REQUEST: Reproduce each of the records below word for word, omitting the pictures.

## BEGIN MATERIAL TO PROCESS

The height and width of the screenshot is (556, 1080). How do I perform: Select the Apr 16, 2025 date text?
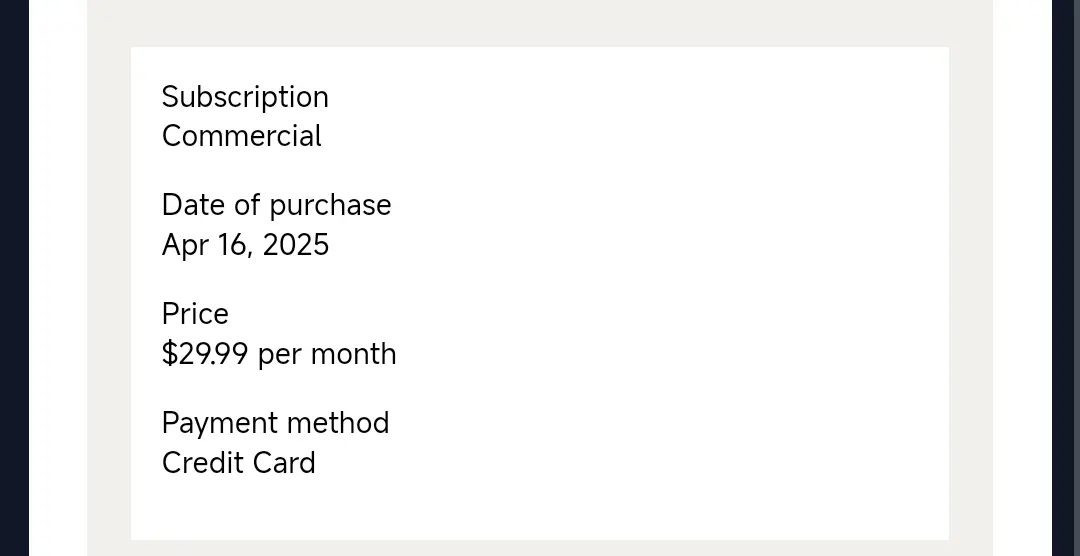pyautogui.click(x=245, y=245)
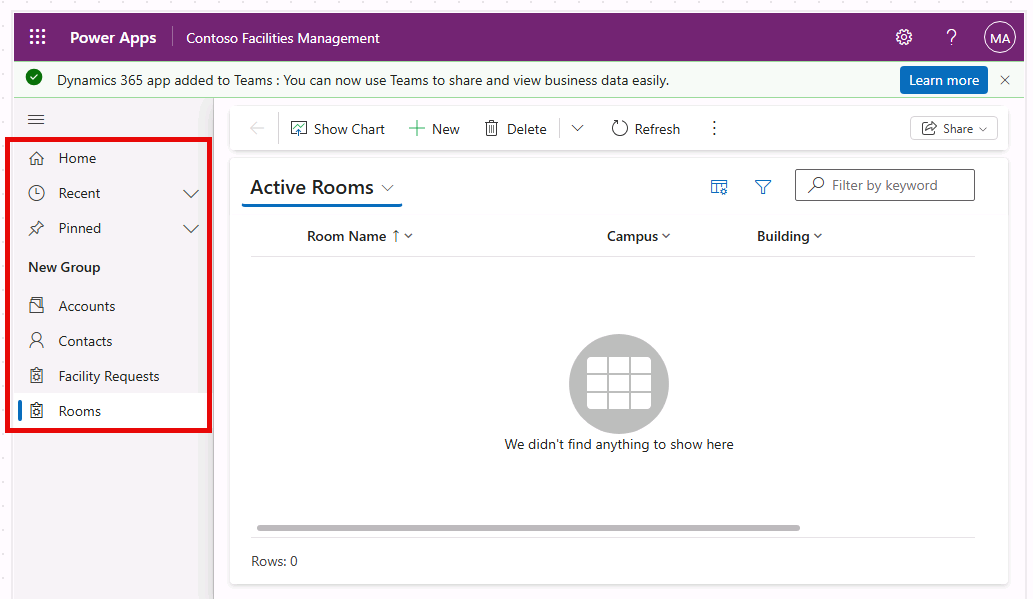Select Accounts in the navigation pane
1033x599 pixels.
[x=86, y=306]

## END MATERIAL TO PROCESS

WRITTEN SOLUTION:
The height and width of the screenshot is (556, 1080). How do I perform: Select the Apr 16, 2025 date text?
pyautogui.click(x=245, y=245)
Select Accounts in the navigation pane
1033x599 pixels.
[x=86, y=306]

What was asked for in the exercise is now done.